Wednesday, Oct 25, 2006 - Wednesday, Dec 13, 2006
Clark Humanities Museum, Scripps College
From Scripps College:
"A book is read, an artist’s book is experienced.
Nineteen Scripps students of diverse disciplinary backgrounds from neuroscience to philosophy became book artists in Professor Kitty Maryatt’s class last fall. An exhibition of their bookworks is on view in the Lang Arts Studio 112 at Scripps College until Monday, February 19, 2007.
The Core III class, “From Materiality to Immateriality: The Coming of the Artist Book,” was one of more than 20 distinct courses that fulfill the final section of the Core curriculum requisite. The three-semester Core Program in Interdisciplinary Humanities, required for all Scripps College students, focuses on the common themes of culture, knowledge, and representation. Core III narrows the focus and culminates in the creation of a personalized student project under the guidance of a faculty member.

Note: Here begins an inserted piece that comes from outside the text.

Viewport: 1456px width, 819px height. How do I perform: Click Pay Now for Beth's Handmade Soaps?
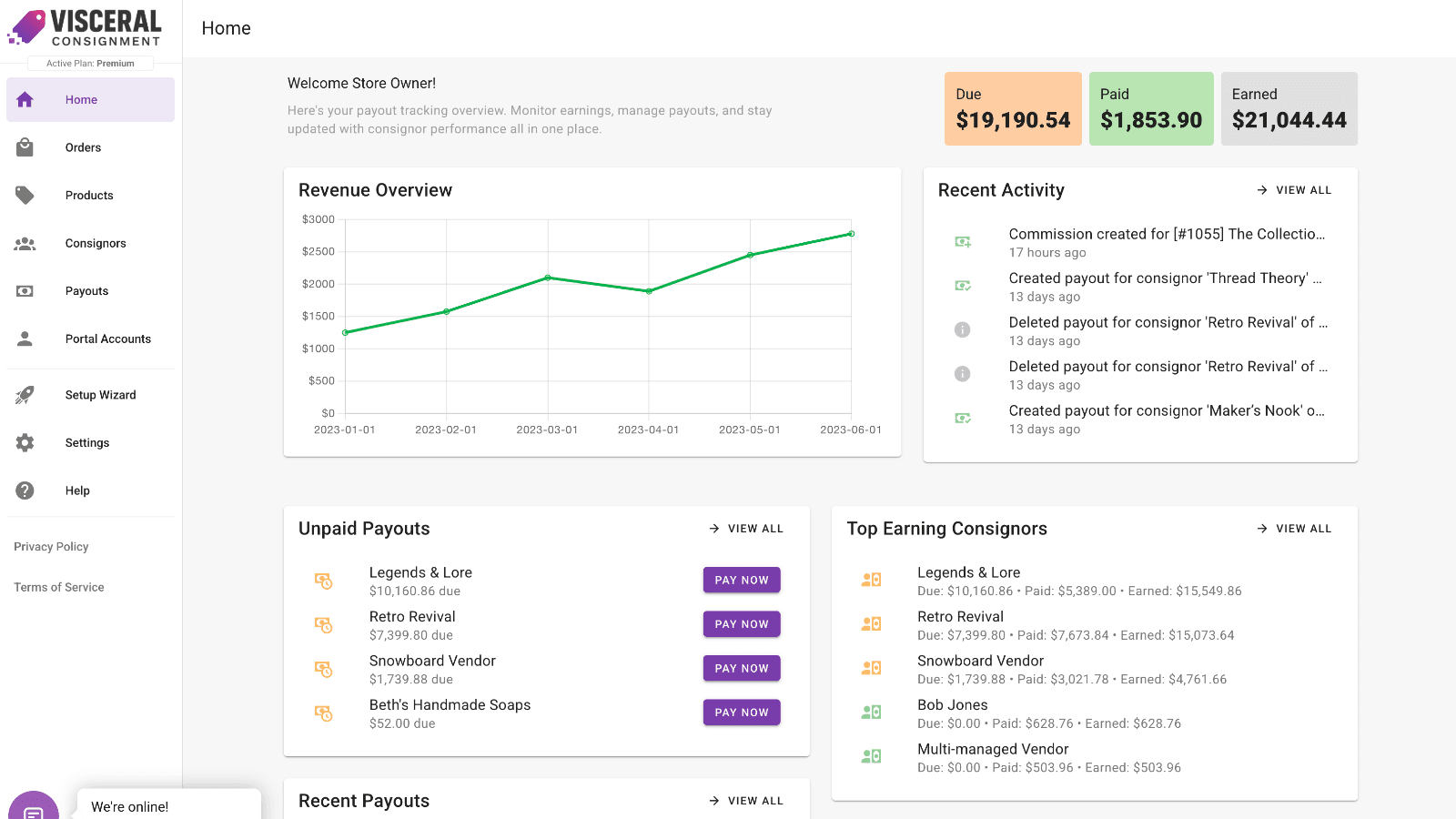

Professor Maryatt’s class utilized the resources of Denison and Honnold Libraries and the Scripps Art Collection to examine the historical sources from which book artists derive inspiration. The students quickly realized that book arts defy easy definition or categorization. Bookworks delve beyond text and images as the sole carriers of message. Book artists can use the traditional techniques of book-making—letterpress printing, hand binding, offset lithography—but their goal is to redefine the book as an art object.

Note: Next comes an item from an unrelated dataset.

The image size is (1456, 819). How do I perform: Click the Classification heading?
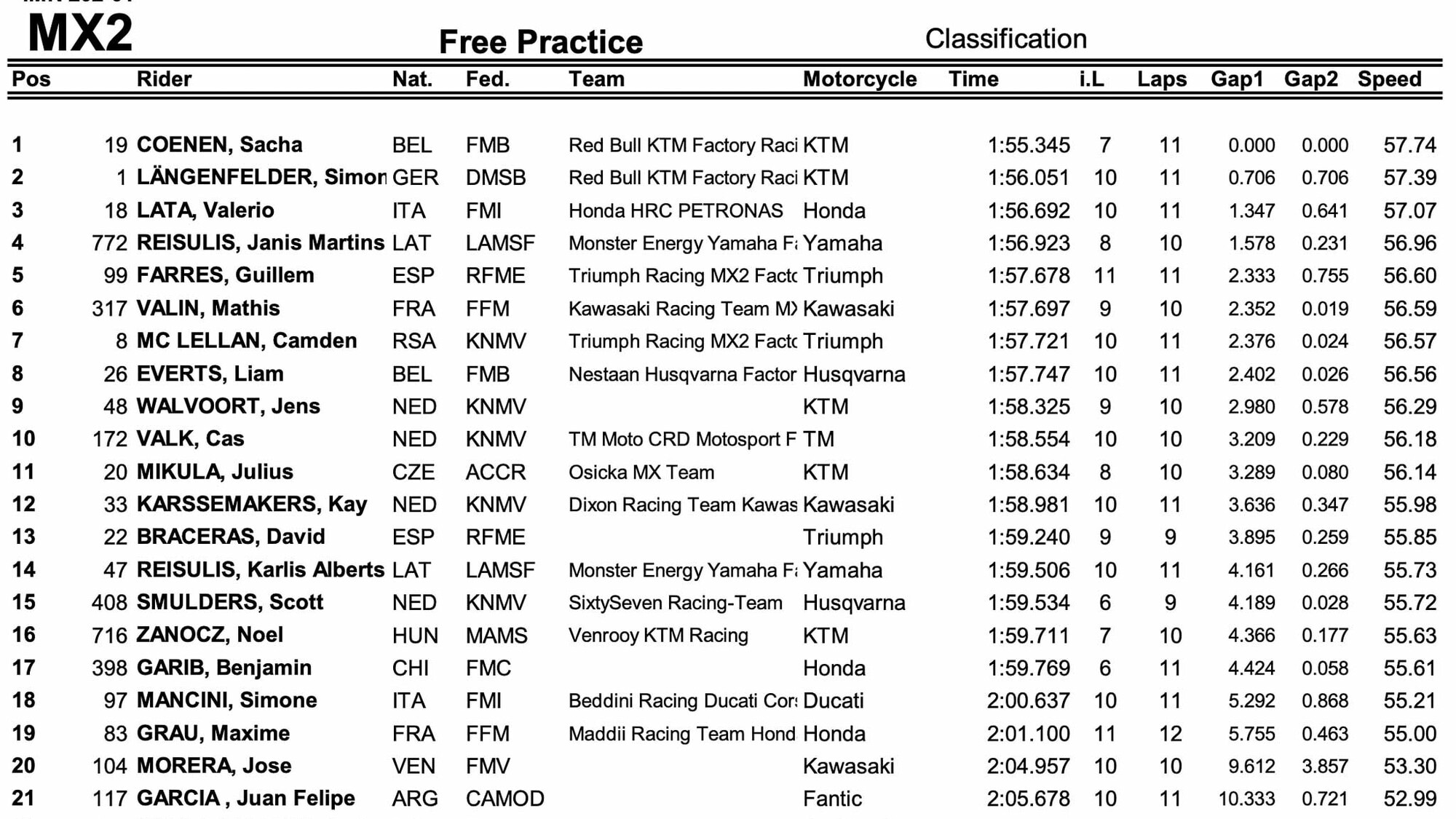(1005, 39)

As part of the class curriculum, the students acted as curators for the Clark Humanities Museum fall exhibition “Too Much Bliss: Twenty Years of Granary Books.” Through the process the students researched, catalogued, and installed 90 bookworks of Granary Books, an independent publisher of artist books for more than two decades.
Using their readings, research, and tactile experience as a springboard, the students developed an original definition of an artist book and created their own bookwork. They also created a DVD accompaniment to the exhibition which recorded their project presentations in order to provide gallery visitors a richer understanding of their work.
Vivian Lin ’09 said the inspiration for her project featured in the series of photos to the right was her participation as a junior fellow in the Scripps College Humanities Institute fall program “The End of Oil.” With her interest in environmental science, the biology-chemistry major was inspired to create a flip-book that questioned human progress in relation to industrialization and environmental impact. “Since flip-books are, in general, a progression of images,” she said, “I thought it would be the ideal way to convey my message. I transformed the background scenery rather than the central figure to emphasize what it is that the reader, and therefore humanity, focuses on.”